◆ **WHAT YOU ARE ASKED TO DO**
Having found the line containing "The height and width of the screenshot is (491, 627)." in the data below, reproduce that line and each one after it to the end, exactly, and include nothing else.

◆ **DATA EXTRACT**
▬▬▬▬▬▬
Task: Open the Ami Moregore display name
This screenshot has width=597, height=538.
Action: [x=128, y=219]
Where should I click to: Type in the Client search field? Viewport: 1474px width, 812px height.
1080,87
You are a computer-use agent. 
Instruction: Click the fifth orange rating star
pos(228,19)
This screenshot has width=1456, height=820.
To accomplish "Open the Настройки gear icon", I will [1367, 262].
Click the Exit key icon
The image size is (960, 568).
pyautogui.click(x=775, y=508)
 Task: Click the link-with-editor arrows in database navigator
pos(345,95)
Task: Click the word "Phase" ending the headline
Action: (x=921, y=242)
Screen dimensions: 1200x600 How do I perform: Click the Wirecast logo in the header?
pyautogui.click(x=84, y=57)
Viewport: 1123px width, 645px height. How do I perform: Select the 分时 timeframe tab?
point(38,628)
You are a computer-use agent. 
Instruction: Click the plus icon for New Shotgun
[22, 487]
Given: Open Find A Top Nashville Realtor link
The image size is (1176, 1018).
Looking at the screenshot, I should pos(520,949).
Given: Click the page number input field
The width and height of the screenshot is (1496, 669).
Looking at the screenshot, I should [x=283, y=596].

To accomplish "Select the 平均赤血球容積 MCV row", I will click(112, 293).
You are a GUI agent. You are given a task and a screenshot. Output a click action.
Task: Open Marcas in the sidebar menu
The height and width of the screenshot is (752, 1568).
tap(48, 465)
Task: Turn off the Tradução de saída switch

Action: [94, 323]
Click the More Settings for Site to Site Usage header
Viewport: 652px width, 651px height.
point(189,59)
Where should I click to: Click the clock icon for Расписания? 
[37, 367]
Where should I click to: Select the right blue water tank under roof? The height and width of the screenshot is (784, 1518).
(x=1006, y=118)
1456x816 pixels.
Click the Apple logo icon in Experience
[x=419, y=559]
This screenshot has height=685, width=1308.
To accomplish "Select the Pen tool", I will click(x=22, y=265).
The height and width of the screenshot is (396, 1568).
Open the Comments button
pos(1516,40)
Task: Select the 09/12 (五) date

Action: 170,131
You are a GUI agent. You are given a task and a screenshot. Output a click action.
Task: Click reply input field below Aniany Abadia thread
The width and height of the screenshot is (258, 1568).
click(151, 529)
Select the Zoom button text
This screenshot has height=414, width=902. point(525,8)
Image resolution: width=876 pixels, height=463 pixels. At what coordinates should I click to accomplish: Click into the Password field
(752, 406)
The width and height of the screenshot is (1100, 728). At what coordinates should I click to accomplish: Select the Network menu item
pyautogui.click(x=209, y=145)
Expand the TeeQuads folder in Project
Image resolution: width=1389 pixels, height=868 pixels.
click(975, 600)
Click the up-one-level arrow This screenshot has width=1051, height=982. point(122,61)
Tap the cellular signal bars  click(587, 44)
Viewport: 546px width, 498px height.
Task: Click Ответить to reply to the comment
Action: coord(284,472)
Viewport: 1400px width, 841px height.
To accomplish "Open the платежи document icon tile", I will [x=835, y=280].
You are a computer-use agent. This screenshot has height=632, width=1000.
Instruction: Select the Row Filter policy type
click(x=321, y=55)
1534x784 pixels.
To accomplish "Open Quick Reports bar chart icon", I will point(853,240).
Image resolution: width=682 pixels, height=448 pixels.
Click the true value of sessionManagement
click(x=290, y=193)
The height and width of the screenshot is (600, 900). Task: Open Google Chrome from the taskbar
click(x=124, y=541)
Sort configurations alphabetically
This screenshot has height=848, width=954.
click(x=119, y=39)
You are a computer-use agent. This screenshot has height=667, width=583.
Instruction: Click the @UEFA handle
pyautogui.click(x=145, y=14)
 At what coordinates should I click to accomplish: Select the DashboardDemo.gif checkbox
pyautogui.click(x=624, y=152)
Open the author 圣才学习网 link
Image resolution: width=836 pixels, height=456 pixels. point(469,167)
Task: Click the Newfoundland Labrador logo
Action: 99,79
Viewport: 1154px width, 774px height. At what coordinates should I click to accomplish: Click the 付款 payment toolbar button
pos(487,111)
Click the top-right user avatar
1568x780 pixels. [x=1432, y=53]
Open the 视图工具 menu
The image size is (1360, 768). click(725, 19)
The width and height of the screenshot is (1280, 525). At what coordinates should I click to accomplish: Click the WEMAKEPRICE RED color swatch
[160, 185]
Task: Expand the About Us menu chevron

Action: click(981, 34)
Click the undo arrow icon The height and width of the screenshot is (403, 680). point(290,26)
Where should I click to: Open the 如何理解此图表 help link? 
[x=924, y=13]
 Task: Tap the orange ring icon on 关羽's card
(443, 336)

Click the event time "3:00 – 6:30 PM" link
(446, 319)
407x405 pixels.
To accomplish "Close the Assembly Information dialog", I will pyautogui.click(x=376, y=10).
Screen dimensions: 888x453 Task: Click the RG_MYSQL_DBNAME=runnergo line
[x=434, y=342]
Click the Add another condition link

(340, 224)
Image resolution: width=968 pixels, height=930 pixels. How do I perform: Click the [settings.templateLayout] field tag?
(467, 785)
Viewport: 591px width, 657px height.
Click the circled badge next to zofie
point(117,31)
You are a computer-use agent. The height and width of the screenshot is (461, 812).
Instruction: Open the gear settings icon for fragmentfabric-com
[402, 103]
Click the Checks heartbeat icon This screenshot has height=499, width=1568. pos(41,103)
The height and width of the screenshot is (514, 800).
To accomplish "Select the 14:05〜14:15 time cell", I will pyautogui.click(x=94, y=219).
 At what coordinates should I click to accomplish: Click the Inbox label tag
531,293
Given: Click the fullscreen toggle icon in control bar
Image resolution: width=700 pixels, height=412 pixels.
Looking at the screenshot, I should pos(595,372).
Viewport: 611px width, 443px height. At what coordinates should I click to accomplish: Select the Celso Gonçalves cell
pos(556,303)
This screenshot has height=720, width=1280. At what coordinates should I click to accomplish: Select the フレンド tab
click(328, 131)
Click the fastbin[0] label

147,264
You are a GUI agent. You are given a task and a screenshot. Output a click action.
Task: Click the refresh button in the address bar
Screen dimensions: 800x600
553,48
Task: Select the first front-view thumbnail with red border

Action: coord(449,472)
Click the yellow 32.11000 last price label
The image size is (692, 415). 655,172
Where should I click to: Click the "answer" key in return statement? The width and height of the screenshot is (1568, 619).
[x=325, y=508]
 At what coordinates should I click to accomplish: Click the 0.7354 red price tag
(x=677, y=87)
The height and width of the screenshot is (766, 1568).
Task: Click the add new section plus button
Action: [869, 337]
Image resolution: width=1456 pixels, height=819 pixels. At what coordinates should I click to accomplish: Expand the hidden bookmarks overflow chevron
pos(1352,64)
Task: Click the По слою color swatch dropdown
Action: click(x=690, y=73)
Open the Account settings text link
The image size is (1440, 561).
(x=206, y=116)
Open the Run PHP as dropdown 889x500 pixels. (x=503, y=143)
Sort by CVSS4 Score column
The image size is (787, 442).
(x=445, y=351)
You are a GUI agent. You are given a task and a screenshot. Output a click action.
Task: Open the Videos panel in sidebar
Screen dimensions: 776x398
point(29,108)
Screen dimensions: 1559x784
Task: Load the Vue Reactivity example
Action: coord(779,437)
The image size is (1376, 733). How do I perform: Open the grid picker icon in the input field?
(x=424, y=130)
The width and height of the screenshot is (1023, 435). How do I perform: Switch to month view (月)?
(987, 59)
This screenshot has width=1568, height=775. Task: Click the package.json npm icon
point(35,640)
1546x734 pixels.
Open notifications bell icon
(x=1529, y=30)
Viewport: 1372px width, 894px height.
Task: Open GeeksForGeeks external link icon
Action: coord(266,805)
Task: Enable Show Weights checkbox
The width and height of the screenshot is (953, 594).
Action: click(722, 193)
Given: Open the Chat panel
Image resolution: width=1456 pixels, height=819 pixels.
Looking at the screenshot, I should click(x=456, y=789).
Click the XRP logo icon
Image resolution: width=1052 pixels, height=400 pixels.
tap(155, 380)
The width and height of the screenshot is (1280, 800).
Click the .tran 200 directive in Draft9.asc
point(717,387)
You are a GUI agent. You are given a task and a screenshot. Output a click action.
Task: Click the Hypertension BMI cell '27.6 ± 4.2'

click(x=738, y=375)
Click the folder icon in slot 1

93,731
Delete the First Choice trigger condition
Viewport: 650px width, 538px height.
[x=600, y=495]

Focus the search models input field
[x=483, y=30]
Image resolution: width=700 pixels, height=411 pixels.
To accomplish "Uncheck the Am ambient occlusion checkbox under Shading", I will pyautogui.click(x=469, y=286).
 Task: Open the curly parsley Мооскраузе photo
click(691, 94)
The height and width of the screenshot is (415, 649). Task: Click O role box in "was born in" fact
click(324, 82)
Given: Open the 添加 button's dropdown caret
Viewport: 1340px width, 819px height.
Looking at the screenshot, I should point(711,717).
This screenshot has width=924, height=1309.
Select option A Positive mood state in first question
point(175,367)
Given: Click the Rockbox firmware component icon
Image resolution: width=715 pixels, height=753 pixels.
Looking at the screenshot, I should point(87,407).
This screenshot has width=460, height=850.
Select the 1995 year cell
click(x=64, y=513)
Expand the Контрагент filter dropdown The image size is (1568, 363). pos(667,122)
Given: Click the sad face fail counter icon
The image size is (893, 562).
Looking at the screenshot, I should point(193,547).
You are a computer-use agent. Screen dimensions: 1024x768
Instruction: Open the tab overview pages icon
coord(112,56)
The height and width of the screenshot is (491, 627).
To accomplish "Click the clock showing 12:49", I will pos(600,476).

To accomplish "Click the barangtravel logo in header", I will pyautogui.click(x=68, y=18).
▬▬▬▬▬▬
◆ **SOLUTION TO THE PROBLEM**
The height and width of the screenshot is (491, 627).
To accomplish "Click the clock showing 12:49", I will pos(600,476).

To accomplish "Click the barangtravel logo in header", I will pyautogui.click(x=68, y=18).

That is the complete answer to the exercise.